State v. Hatfield

Summarized by:

  • Court: Oregon Court of Appeals
  • Area(s) of Law: Criminal Law
  • Date Filed: 12-07-2011
  • Case #: A140177
  • Judge(s)/Court Below: Sercombe, J. for the Court; Ortega, P.J.; & Rosenblum, S.J.
  • Full Text Opinion

Consent to search is not an incriminating response. A request for consent to search is not interrogation under the Oregon or federal Constitutions, even after a defendant’s unequivocal request for counsel.

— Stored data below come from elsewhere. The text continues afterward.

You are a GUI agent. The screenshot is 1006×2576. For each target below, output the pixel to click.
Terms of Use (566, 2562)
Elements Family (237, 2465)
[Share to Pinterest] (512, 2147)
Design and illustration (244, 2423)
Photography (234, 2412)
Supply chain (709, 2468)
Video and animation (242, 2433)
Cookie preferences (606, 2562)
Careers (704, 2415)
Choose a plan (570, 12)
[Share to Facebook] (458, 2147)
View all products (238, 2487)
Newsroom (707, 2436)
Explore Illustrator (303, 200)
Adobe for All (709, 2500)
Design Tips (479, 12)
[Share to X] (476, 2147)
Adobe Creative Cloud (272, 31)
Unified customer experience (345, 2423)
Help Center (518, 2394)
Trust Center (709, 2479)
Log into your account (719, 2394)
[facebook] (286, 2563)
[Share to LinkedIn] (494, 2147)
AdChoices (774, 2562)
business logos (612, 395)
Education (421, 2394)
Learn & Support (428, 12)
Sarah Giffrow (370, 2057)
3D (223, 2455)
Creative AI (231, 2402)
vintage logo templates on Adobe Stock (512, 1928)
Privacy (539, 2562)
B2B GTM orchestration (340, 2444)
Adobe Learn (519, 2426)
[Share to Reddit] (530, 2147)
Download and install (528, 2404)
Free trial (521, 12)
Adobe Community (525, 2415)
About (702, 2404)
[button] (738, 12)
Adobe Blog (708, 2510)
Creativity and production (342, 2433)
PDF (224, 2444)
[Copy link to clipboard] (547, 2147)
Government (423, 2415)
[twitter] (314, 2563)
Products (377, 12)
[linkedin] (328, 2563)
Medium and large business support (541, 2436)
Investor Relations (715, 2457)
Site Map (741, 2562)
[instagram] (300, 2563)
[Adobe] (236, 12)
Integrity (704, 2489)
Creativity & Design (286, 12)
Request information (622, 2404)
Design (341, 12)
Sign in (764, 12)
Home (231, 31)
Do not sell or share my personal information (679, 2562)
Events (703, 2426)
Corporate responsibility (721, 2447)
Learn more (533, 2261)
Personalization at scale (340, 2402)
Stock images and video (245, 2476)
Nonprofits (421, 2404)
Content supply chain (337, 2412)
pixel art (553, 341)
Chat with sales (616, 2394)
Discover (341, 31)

Defendant appealed multiple convictions, contending the trial court erred in denying his motion to suppress, claiming violations of the state and federal Constitutions. Defendant was arrested, away from his home. He consented to searches of his person and car, but told police he would not consent to a search of his residence. Police informed defendant that it was his right to deny consent, but that officers would apply for a search warrant. Defendant then asked to speak to an attorney, and was offered several opportunities to contact one, but never did. Again, police requested his consent to search his home. After imposing conditions for a search, which the police agreed to, the defendant consented to the search. The trial court found that the request for counsel was equivocal, and therefore the subsequent requests for consent to search were lawful. The Court of Appeals concluded that the trail court erred in holding that the request for counsel was equivocal. However, because a request to search is not an unlawful interrogation and the defendant’s consent was voluntary, the Court of Appeals affirmed the denial of the motion to suppress. Affirmed.